The problem: Please return every line of the records below that contains the word "computer".

Saved entries
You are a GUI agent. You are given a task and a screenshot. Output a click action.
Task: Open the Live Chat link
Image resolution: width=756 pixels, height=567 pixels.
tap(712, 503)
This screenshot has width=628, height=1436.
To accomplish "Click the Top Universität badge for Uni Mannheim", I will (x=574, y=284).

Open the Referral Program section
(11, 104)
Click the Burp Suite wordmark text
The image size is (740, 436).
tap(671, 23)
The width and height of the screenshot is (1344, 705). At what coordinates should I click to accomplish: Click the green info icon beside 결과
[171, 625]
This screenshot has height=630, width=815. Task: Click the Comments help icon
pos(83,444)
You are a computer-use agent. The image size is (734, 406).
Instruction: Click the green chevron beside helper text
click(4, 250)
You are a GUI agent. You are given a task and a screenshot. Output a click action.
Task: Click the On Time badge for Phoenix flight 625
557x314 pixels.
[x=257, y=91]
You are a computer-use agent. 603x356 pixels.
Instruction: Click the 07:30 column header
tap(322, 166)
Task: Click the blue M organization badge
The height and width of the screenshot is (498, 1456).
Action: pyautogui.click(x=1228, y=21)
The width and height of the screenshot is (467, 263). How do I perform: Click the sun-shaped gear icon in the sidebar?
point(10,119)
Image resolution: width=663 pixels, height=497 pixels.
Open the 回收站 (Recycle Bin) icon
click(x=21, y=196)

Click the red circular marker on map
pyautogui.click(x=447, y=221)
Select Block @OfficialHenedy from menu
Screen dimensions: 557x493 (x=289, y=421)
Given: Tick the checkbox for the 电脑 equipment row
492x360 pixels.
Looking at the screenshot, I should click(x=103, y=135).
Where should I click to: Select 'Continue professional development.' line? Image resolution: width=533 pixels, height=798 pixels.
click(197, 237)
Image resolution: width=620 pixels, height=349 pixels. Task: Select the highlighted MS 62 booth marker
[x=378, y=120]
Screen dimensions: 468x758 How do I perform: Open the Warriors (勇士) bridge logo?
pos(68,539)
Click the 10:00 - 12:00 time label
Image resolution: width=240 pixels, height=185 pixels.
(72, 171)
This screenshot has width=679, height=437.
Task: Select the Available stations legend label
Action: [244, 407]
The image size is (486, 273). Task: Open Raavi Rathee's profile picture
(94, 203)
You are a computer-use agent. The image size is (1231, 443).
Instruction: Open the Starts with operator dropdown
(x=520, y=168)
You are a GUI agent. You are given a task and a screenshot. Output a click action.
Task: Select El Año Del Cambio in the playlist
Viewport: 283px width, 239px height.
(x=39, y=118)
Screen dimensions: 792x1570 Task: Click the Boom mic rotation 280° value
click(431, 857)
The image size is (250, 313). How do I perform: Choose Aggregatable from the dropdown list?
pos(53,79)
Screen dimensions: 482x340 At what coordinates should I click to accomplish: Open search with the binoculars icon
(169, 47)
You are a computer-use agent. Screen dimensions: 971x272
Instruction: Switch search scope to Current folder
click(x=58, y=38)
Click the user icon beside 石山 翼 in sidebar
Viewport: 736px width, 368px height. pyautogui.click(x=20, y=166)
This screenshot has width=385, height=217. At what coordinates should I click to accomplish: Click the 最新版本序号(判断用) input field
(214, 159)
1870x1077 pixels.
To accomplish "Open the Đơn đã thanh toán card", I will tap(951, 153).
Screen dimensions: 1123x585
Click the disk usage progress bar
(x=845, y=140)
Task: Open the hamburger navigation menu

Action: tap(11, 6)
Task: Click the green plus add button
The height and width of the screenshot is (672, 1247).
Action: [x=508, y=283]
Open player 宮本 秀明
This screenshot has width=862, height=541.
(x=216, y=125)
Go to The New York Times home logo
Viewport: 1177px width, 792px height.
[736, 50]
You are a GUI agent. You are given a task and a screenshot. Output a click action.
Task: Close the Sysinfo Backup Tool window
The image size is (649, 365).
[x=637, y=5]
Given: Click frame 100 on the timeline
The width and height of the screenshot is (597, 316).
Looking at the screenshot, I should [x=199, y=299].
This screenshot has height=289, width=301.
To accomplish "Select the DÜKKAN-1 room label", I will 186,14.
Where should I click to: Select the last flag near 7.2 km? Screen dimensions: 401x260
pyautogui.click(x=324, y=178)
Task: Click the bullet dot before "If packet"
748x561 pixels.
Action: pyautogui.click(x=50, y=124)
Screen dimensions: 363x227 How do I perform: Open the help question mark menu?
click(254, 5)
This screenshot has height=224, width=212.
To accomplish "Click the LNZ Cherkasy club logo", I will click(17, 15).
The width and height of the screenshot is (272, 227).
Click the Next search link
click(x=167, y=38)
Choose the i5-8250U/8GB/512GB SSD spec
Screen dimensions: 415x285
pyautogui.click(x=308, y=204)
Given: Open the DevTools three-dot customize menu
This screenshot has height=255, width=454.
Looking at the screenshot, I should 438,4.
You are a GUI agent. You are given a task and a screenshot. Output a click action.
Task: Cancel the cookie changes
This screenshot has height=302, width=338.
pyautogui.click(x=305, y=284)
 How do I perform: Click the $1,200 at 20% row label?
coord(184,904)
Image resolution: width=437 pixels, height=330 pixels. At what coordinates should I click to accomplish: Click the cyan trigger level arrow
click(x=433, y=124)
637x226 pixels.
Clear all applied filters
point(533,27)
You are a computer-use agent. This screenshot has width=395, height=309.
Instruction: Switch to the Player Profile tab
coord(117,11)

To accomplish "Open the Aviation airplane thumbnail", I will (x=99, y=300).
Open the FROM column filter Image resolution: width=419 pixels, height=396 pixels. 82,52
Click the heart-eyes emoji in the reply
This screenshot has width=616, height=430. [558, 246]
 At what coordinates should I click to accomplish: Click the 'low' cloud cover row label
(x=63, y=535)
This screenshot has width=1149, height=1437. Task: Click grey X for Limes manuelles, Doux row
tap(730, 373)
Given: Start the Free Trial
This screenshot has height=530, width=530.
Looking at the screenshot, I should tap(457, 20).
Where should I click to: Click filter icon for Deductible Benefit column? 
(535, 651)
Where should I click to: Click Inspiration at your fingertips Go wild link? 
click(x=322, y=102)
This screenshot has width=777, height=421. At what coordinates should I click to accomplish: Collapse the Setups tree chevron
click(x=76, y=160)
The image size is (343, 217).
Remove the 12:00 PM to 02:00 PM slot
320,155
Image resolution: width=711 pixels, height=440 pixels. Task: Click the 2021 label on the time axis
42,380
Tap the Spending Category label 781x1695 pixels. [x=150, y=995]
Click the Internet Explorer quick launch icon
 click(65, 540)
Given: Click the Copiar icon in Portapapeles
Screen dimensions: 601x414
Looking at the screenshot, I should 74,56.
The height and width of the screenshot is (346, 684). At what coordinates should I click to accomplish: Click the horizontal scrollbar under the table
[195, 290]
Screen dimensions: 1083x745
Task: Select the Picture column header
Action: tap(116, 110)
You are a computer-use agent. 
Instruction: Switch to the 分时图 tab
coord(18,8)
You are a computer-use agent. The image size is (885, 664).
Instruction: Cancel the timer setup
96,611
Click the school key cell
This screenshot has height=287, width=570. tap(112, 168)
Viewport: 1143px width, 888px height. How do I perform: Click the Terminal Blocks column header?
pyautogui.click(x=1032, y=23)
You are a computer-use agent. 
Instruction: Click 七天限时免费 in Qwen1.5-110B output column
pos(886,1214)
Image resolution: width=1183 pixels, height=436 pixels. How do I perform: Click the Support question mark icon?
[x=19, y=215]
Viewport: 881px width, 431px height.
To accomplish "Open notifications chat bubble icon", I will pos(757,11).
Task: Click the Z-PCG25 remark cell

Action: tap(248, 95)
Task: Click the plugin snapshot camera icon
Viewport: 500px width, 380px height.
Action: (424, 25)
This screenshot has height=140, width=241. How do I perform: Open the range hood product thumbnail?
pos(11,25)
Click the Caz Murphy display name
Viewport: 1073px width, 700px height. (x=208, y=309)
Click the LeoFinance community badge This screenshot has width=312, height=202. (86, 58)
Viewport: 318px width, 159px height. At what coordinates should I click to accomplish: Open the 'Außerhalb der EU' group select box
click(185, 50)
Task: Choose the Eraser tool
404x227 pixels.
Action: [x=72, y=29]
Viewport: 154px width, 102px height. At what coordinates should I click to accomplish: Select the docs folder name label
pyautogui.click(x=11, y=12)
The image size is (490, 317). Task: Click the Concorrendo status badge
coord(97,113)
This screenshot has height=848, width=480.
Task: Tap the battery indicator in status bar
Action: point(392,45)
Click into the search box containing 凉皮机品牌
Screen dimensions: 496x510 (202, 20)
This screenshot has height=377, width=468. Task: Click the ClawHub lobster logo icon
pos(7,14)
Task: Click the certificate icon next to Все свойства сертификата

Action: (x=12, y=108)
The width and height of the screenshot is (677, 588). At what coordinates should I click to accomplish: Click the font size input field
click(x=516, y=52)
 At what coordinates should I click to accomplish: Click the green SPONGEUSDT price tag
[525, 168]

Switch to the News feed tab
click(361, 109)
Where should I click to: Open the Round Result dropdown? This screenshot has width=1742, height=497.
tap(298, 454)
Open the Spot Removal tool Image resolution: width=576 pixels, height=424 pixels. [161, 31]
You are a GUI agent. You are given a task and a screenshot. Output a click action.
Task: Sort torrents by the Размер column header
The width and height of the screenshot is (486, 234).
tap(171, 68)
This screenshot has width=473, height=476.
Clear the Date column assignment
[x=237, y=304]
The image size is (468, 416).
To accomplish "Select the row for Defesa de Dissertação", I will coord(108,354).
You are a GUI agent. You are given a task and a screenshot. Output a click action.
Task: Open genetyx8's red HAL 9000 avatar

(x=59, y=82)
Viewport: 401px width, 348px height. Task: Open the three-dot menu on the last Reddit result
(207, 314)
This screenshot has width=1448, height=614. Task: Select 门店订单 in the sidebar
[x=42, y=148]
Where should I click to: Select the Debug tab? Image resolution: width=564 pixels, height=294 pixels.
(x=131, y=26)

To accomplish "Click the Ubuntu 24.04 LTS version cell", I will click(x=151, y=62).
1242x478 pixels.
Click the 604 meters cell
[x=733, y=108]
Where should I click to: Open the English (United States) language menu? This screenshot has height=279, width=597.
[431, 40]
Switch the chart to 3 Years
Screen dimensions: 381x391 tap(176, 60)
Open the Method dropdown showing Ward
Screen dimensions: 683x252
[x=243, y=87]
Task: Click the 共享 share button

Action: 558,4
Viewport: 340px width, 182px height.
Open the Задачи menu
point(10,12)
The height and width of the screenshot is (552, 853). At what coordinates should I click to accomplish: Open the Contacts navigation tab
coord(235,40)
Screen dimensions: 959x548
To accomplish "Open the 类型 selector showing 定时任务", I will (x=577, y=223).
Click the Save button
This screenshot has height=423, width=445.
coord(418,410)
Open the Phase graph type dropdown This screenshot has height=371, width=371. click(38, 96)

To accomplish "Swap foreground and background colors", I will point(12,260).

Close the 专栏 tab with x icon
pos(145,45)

Task response:
You are a computer-use agent. The image size is (734, 406).
You are a computer-use agent. 603x356 pixels.
You are a computer-use agent. The image size is (1231, 443).
You are a computer-use agent. Screen dimensions: 971x272
You are a computer-use agent. This screenshot has width=395, height=309.
You are a computer-use agent. 
You are a computer-use agent. The image size is (885, 664).
You are a computer-use agent. 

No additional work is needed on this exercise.